Author Topic: 26in or 27in bike choice  (Read 9792 times)

0 Members and 1 Guest are viewing this topic.

Offline thomasclarke

26in or 27in bike choice
« on: March 24, 2005, 06:53:59 pm »
Can someone please explain the pros and cons
with regard to choosing a loaded touring bike Bruce gordon BLT...thanks

Offline RussellSeaton

26in or 27in bike choice
« Reply #1 on: March 24, 2005, 10:50:23 pm »
With regard to rim diameter only.  The 26 inch mountain bike size tire is 559 mm bead seat rim diameter.  The 700C racing bike, touring bike, etc. is 622 mm bead seat rim diameter.  These are pretty much the common current wheel sizes on new bikes in the USA and Europe.  Not sure about the rest of the world.  Recumbents and folding bikes, etc. may use other wheels.

There are a multitude of tires available almost everywhere for either size, 26 or 700C.  Anything from 1" to 2" can be found for both rim sizes.  But 26 is usually easier to find in more places.  Wal-Mart sells 26 tires.  But they do not sell 700C tires.  I'm not advocating you buy your tires at Wal-Mart but if you are in a town that does not have a bike shop and you need a tire, the 26 will be much easier to find.  I also think the 26 mountain bike craze has infested the entire planet more than the 700C racing/touring bike has.  So in deepest, darkest Asia or Africa, you are more likely to find 26 size tires instead of 700C.
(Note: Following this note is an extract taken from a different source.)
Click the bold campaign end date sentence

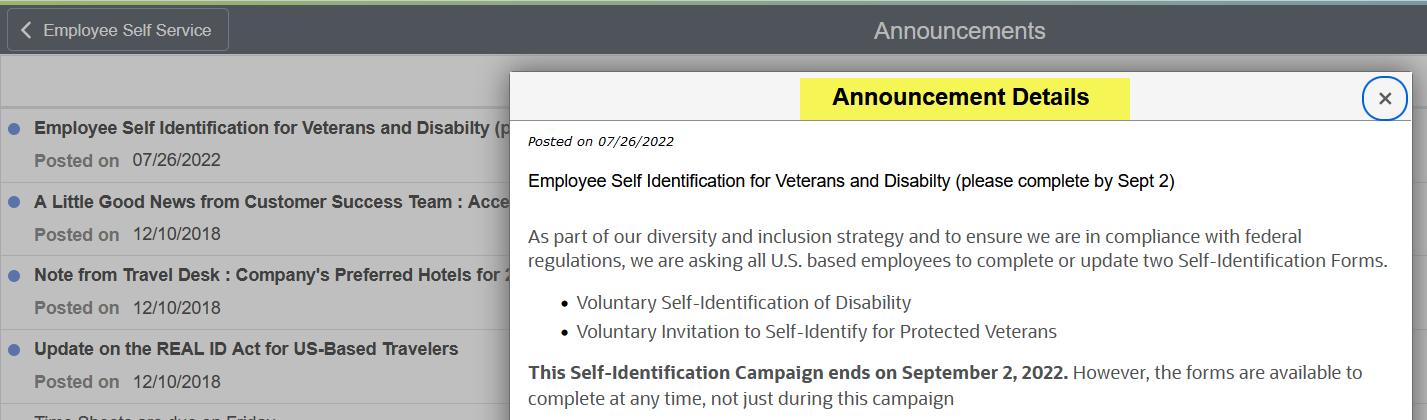pos(798,373)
As for wheel strength, 26 is stronger than 700C.  Enough to matter?  Not for well built touring wheels with 36 spokes and durable rims.  Either is strong enough.
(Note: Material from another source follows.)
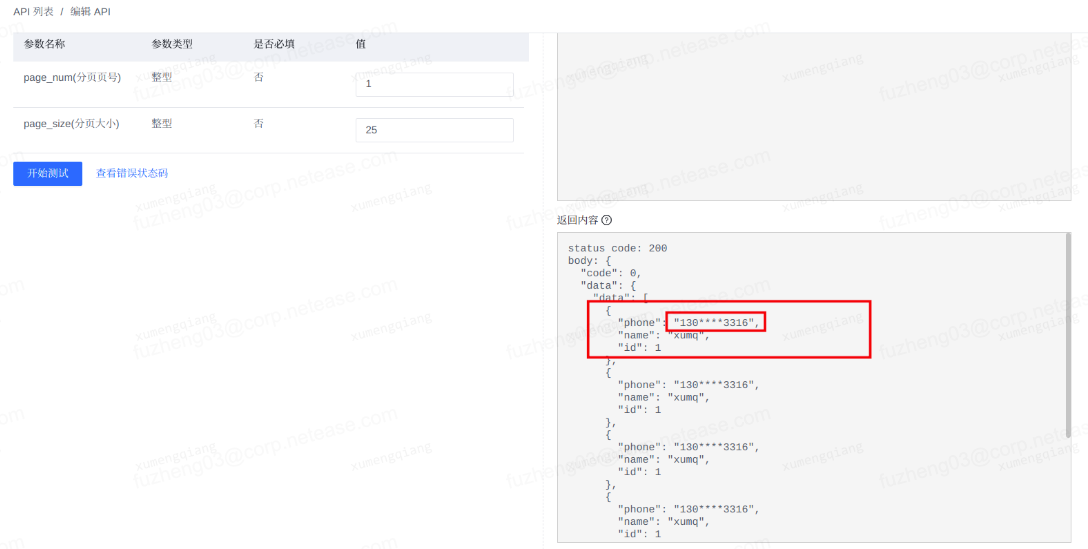1088x549 pixels.
Task: Click the highlighted phone value 130****3316
Action: pos(717,322)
If I were ordering one of the Bruce Gordon bikes and had the choice of 26 or 700C, as he provides, I would choose the 26.  Mainly for the easier tire finding ability everywhere in the world.  And hopefully his bikes are built so they can take up to 2" wide 26 tires so you can use the same bike with knobby tires on the worst roads of South America, Asia, Africe and with 1.25" slicks on paved roads in the USA/Europe.  With a 700C size, you probably do not have the clearance for extremely wide 2" knobby tires for the worst roads.  So you would have to use the 700C touring bike for tours on paved roads and the 26 mountain bike for touring on unpaved roads.  Having two different touring bikes is not a bad thing.

Offline thomasclarke

26in or 27in bike choice
« Reply #2 on: March 25, 2005, 12:08:20 am »
thank you very much for the informative reply.
do not seem any big disadvantage in going with a 26.
I appreciate your insight.

Offline RussellSeaton

26in or 27in bike choice
« Reply #3 on: March 29, 2005, 03:52:31 pm »
About the only disadvantage to 26 mountain bike size tires is they will look small when you use the 1.25" or so slick tires for touring on good paved roads.  It will look like you have a kid's bike, not a real adult bike.  The 26 mountain bike tire is really only 26" in diameter when you get the 2" wide knobby tires.  The skinniest slick tires are around 24" diameter.  So your bike looks different.  Obviously not a big deal.

The 26 mountain bike size rim is 559 mm bead seat ciameter.  559/25.4 = 22" diameter for the rim.  Wide knobby tires are about 2" tall as well as 2" wide.  So you get about 26" diameter.  Kind of neat how that works out.  But when you put skinny 1.25" wide slicks on a mountain bike, your tires are only about 1.25" tall, roughly.  So your new wheel diameter is about 24.5".  And the bike will look different with these skinny tires compared to the big fat knobby tires.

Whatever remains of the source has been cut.